Help Solving Running Total Problem

Question

Help Solving Running Total Problem

Viewing 15 posts - 16 through 30 (of 38 total)

You must be logged in to reply to this topic. Login to reply

Goldie Lesser SSCertifiable Points: 6155 More actions · Answer 1

Lynn Pettis (4/20/2009)
Is there more to the real world data that would support the sequence of data entered? is there a date field or other form of identification that signifies the order of entry into the table?

Yes, there is a DateTime field as well as a Primary Key field. (Like CheckInID in this example)

I have been using the Primary Key field for the sequence because it is indexed and the DateTime field is not.

Goldie Lesser SSCertifiable Points: 6155 More actions · Answer 2

Lynn Pettis (4/20/2009)
I have not had any trouble with the "quirky update" method and I have tested it on a test table of up to 10 million records with out any problems. The only problem that I am aware of with the "quirky update" method is on partitioned tables. I wrote an article that addressed that issue, and you can find a link to that article below in my signature block.

Yes, I read your article. 🙂 In fact, it was the first place I looked when I began to have some difficulties with this method. I don't think that table is partitioned. Is there a way to check?

I haven't had an opportunity to revisit this yet, but I will try to this evening.

Lynn Pettis SSC Guru Points: 442467 More actions · Answer 3

Sounds like you need to redefine your problem somewhat. How about providing something closer to the actual problem we are working on. Can you give me something closer to what you really have to work with?

Goldie Lesser SSCertifiable Points: 6155 More actions · Answer 4

Jeffrey Williams (4/20/2009)
I see how you have defined this as 3 consecutive rows - but, how is the system supposed to do that? What columns define the order such that the row 2 'B' comes before row 2 'C' and the rows with 2 and a blank somehow fall between?

By using the primary key field. That's how the order is determined. There is a DateTime field as well, but I prefer using the primary key because it is indexed.

I think this solution by Lynn would work if you created the ordering and partitioning.

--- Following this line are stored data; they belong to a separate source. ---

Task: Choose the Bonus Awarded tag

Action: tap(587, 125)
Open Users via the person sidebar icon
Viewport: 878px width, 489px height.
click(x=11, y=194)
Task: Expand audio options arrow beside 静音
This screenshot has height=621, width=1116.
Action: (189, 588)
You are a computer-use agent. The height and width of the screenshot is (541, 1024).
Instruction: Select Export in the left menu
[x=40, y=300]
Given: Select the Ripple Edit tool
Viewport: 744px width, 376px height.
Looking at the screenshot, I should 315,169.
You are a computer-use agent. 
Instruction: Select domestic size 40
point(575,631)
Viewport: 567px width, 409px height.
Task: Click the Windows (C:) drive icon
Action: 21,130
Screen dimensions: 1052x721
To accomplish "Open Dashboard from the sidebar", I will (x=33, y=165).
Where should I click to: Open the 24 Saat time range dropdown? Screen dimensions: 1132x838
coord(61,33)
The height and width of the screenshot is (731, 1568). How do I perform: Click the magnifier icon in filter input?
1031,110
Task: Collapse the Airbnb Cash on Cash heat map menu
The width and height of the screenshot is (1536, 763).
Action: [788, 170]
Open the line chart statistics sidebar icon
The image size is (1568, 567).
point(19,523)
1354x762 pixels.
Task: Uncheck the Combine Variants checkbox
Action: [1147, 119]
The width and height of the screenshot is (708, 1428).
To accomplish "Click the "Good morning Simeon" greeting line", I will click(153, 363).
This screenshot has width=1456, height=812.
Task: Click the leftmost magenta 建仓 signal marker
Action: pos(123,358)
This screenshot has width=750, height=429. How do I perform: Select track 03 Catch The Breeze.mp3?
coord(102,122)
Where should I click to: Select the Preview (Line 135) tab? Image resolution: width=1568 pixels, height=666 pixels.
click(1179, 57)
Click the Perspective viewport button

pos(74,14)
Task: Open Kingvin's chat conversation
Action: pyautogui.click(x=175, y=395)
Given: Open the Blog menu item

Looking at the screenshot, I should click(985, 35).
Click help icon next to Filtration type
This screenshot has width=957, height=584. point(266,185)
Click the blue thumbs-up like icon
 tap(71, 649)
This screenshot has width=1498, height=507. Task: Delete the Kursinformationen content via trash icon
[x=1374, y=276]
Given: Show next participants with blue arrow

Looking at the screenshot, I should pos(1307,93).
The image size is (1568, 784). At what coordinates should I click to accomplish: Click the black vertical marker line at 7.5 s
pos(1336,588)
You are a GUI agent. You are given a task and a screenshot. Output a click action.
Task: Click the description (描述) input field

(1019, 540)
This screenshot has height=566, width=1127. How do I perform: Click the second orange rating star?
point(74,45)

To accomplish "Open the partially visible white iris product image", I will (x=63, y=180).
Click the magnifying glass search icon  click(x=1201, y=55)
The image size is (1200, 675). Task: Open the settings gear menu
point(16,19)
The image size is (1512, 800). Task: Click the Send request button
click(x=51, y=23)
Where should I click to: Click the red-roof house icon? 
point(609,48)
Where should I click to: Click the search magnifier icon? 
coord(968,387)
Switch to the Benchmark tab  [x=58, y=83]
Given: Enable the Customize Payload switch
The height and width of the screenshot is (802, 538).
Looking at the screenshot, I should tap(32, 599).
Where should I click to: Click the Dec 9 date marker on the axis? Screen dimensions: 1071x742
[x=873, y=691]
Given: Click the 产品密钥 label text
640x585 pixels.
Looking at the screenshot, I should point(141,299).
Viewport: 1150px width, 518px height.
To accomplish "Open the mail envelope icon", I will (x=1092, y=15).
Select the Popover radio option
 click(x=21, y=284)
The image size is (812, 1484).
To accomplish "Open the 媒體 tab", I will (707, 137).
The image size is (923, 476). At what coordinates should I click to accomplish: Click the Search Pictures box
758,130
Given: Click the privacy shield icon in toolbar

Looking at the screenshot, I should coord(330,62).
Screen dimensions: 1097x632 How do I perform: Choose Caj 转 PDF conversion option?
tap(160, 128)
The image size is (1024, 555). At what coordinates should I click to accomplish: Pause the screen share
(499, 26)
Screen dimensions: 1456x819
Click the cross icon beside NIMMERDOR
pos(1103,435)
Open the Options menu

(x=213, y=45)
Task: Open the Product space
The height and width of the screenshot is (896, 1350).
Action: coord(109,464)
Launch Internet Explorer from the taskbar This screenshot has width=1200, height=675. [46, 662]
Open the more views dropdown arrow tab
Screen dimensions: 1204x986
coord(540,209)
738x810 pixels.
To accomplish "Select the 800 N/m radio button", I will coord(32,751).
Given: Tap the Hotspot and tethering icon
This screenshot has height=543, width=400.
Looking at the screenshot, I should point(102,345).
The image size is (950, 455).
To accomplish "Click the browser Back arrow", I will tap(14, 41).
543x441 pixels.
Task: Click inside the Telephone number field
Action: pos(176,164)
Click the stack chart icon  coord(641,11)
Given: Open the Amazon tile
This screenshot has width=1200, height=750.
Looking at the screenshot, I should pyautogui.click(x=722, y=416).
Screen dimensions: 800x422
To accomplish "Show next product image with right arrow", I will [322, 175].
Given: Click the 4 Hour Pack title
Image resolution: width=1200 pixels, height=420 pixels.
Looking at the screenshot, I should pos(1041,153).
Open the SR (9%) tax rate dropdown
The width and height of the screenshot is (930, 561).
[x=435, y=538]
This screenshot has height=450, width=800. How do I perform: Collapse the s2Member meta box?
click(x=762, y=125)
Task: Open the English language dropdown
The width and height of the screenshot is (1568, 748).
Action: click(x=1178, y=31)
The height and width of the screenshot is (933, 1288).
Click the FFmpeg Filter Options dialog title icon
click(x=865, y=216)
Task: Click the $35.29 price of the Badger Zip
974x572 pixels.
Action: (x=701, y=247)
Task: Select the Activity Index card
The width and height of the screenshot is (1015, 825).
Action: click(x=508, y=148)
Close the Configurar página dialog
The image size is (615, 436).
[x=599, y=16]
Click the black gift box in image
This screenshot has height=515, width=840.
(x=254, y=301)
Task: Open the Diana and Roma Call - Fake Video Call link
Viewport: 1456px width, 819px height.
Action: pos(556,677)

I think I might be missing something. Is there a way to know if a table is partitioned?

On another note, I think the problem with your 'quirky update' method is the final select statement. You are looking for rows where you have a count(*) > 3 - but I don't see where the count is adjusting when you find a blank.

Here's what I'm trying to do. First I am doing a "quirky" update with a temp table. I am creating "groups" of data. The group counter increments when we start a new group. In this case a new user or a non-blank field. After that I am counting the rows to see if 3 blanks exist.

Not sure if that makes sense.

RBarryYoung SSC Guru Points: 143329 More actions · Answer 5

I believe that this will do the job:

SELECT Distinct UserID

From (

SELECT *

, ROW_NUMBER() Over(partition by UserId, Comment, CmtTypeGrp order by CheckInID) as GrpCnt

From (

SELECT CheckInID

, UserID

, comment

, ROW_NUMBER() Over (partition by UserID order by CheckInID) -

ROW_NUMBER() Over (partition by UserID, Comment order by CheckInID) as CmtTypeGrp

FROM #CheckIn

) g

Where Comment = ''

) U

Where GrpCnt = 3

(I am ecstatic that I got to use this trick before Jeff Moden 😀 ).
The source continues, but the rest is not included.